Basic: Voltage Divider question

[Auke Haarsma]

This site explains a voltage divider quite clearly: http://hyperphysics.phy-astr.gsu.edu/hbase/electric/voldiv.html#c1

If I have two 10k's dividing the voltage (9Vcc) I get 4.5V in between the two R's, right? Now, theory says that if I provide a load of 1M in between the two R's, I'd get something like 4.47 V. So far for theory. Now, *my* practice.

I put it on the board like this:


9V+-----10k
|         |
|         y ----1M---x
|         |
-------10k

Now, if I measure with my DMM at point y, I get indeed the mentioned 4.5 V. But if I measure at point x, then I get 2.37V, where theory predicts 4.47. I'm sure this is an error on my side, but I don't see/understand it yet.

Anyone to shed some light?

[brett]

Hi
your multimeter has a resistance of about 1M.
So while it "nominally" reads 4.5V, it actually is reading only half of the 4.5V (ie 4.5V x 1M/(1M+1M)), or about 2.25V.

Better quality DMMs have an input impedance of 10M or more, so that the problem is only encountered when measuring very high impedances.
cheers

[Auke Haarsma]

thanks for your reply.
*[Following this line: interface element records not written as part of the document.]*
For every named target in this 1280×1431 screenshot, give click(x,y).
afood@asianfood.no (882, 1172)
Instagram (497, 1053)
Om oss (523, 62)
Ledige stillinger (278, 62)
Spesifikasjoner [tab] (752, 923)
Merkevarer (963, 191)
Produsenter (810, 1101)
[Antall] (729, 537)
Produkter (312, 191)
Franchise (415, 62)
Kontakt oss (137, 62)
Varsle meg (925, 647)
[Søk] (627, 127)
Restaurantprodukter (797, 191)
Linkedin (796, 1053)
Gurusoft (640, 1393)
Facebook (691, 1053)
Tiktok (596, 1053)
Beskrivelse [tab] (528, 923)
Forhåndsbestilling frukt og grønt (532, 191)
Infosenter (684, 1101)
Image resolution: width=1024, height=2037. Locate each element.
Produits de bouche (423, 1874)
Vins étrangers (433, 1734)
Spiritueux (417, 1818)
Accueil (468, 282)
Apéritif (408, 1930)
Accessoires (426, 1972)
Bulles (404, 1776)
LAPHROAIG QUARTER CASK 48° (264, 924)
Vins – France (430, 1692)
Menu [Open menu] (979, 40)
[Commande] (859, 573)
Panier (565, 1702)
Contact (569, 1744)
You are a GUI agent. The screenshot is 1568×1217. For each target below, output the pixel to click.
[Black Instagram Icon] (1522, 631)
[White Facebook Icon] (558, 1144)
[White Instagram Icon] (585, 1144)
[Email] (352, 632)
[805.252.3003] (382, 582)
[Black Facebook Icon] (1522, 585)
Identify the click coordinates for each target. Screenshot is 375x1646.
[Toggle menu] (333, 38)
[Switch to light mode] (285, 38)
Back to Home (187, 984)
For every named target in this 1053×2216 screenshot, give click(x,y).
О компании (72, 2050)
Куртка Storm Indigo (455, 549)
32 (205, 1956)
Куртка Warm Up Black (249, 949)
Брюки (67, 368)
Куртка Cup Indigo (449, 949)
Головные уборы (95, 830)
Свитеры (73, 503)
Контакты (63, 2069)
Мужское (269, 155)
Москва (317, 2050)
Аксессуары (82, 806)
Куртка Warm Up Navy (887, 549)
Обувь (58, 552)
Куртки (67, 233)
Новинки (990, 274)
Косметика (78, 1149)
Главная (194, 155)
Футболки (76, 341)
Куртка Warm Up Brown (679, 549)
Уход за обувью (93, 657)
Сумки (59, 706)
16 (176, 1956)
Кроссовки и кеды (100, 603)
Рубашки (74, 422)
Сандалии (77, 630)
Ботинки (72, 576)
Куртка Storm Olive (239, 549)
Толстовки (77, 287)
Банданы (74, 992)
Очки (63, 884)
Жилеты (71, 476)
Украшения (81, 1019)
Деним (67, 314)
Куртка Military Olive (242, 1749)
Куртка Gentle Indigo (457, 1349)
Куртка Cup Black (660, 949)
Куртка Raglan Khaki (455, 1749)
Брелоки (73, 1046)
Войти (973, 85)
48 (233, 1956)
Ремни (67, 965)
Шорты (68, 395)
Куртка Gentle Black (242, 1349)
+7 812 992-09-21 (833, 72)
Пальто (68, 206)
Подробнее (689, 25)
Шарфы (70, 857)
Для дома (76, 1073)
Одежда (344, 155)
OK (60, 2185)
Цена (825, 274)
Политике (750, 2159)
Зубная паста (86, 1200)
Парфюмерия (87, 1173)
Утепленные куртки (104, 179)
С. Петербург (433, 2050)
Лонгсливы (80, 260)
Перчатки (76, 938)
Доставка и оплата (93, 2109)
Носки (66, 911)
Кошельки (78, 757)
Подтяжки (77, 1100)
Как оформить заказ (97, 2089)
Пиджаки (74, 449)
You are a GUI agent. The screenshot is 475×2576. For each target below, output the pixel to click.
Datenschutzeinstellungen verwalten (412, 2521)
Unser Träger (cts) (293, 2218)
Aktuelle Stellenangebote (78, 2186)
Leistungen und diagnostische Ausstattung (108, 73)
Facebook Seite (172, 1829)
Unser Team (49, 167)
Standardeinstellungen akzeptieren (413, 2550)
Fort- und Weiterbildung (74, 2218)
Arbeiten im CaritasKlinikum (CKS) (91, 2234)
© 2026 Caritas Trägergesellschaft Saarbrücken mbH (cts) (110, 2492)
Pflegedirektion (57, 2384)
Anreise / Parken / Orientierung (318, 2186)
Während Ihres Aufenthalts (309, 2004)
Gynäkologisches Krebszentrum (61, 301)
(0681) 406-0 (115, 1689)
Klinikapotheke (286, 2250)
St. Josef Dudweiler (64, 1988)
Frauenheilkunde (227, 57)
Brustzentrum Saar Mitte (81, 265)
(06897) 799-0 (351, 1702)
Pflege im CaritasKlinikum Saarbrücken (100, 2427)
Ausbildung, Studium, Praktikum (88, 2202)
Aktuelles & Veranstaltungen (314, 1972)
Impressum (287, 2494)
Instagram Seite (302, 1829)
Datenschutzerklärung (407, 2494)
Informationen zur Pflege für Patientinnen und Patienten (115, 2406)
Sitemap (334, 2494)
If I understand correctly, my DMM is not suited for measuring circuits under a load of ~1M or more.  Could I simply increase the resistance of my DMM by placing a 10M resistance (eg.) between the probe and the circuit I'm measuring?

[Paul Perry (Frostwave)]

thanks for your reply. If I understand correctly, my DMM is not suited for measuring circuits under a load of ~1M or more.  Could I simply increase the resistance of my DMM by placing a 10M resistance (eg.) between the probe and the circuit I'm measuring?

That won't work, because the resistance of your DMM would form part of a voltage divider with the 10M resistor attached to it.
What *MIGHT* help, is to measure using a higher voltage range, because that might have a higher input impedance. Try and see if the voltage it gives you is higher!

[brett]

Although it is a nuisance, if you know the impedance involved and the impedance of you meter,you can back-calculate to the tru voltage.  The formula is Vtrue = Vmeasured x (circuit impedance + meter impedance) / meter impedance

Having a meter with an impedance close to 1M makes it easy to calculate the right multiplier.  330k = x 1.33  470k = x 1.47  1 M = x 2  3.3 M = 4.3   4.7M = x 5.7.  See the pattern?
Above 4.7M you'll need to calculate the impedance of the meter exactly and use the formula, because small deviations away from 1M makes a large difference to the multiplier.
cheers 

[Auke Haarsma]

thanks for the tips, I'll check my DMM soon!

[slacker]

Another solution that I've seen mentioned here but never tried is to make a simple noninverting buffer out of a high impedance opamp like a tl072. Then connect a wire to the + input of the opamp and use that to probe the circuit and connect the probe of your DMM to the output of the opamp.
The opamp presents a much higher impedance to the circuit than your DMM so it should improve the accuracy of the readings.